*What to produce*. Copy every line of the items below word for word, leaving out the pictures.

☆ ☆ ☆ ☆ ☆

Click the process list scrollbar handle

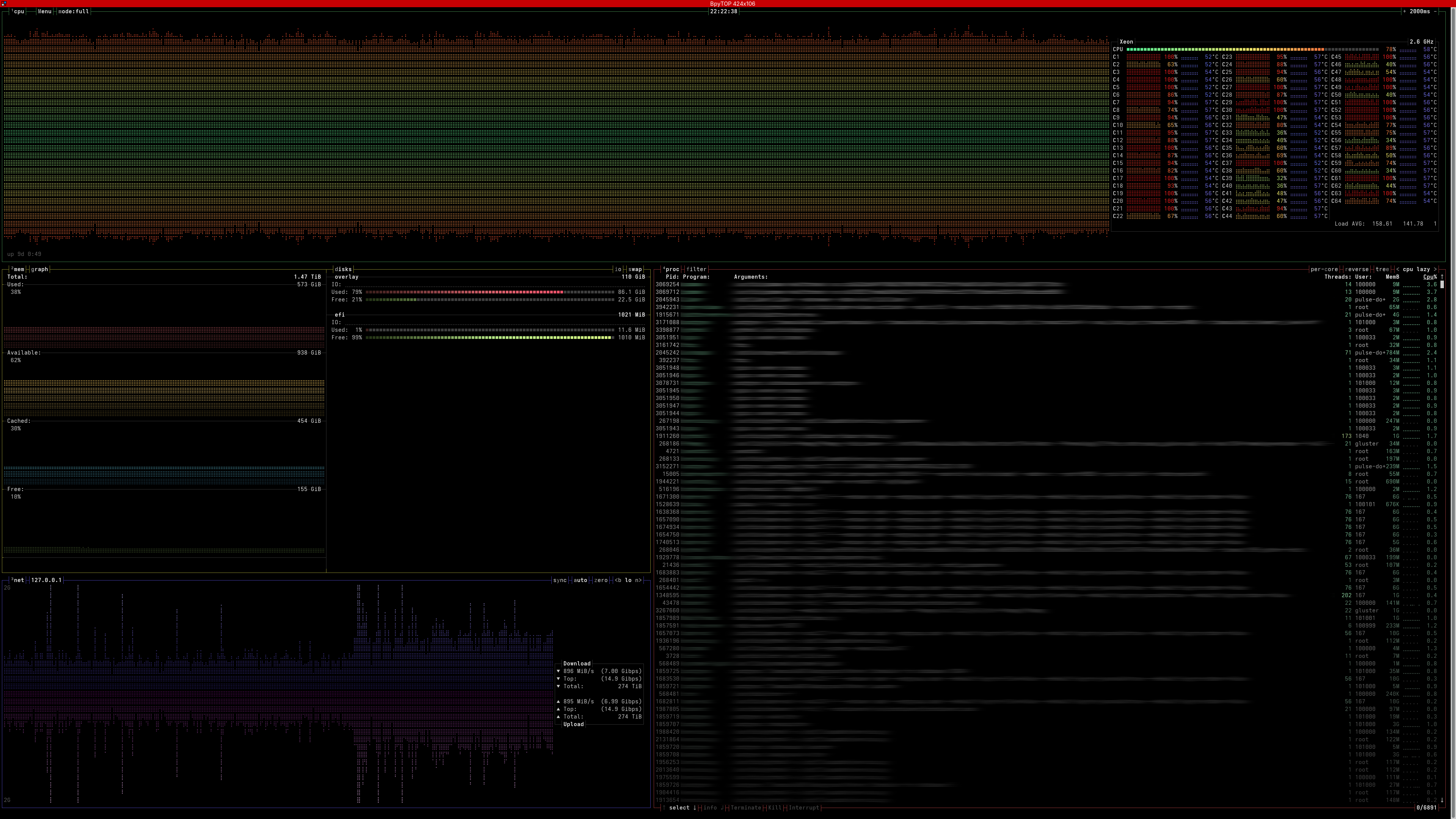click(x=1442, y=285)
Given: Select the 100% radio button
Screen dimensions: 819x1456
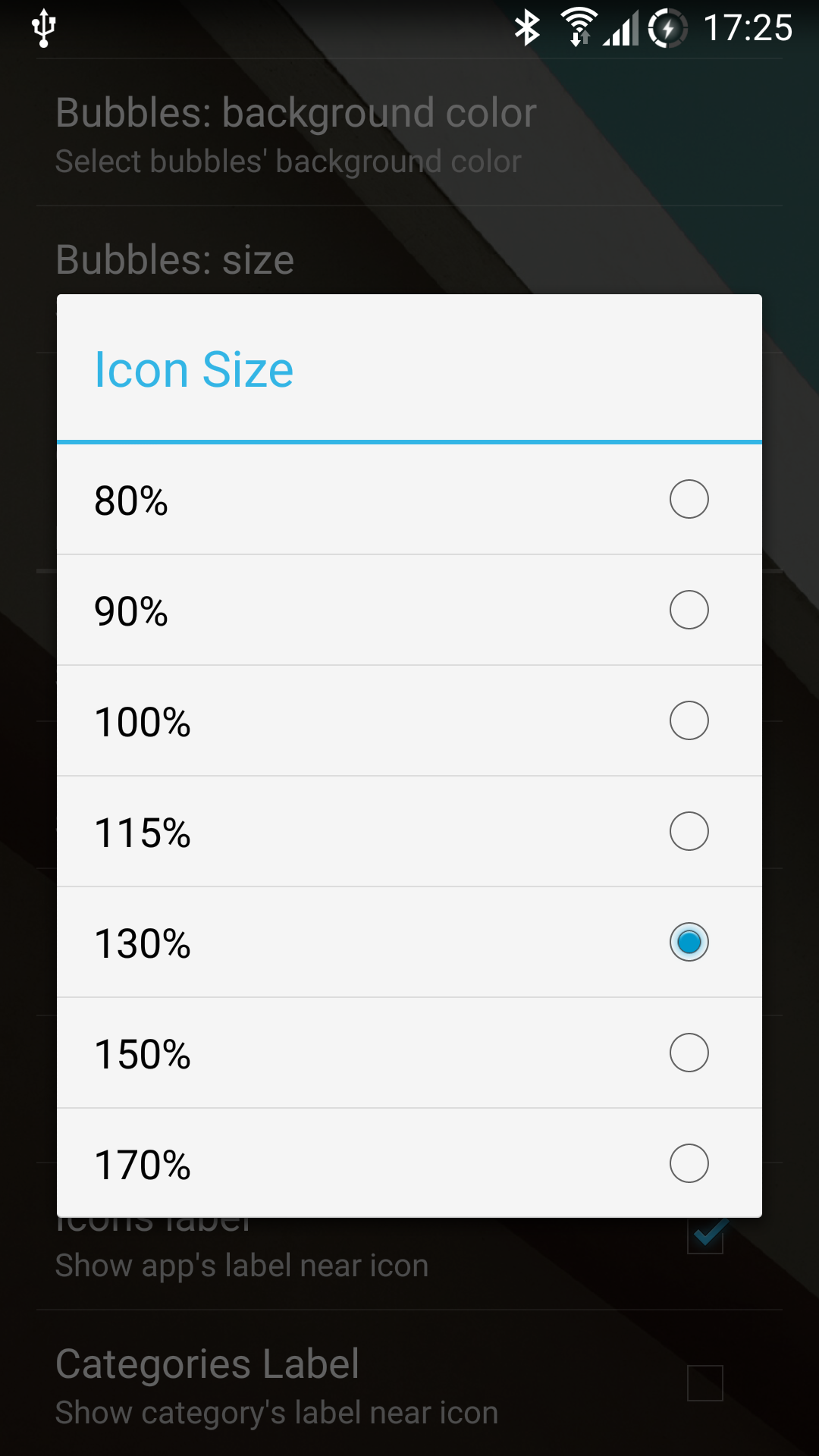Looking at the screenshot, I should [689, 720].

☆ ☆ ☆ ☆ ☆

*Solved exercise*.
Click the process list scrollbar handle

click(x=1442, y=285)
Given: Select the 100% radio button
Screen dimensions: 819x1456
Looking at the screenshot, I should [689, 720].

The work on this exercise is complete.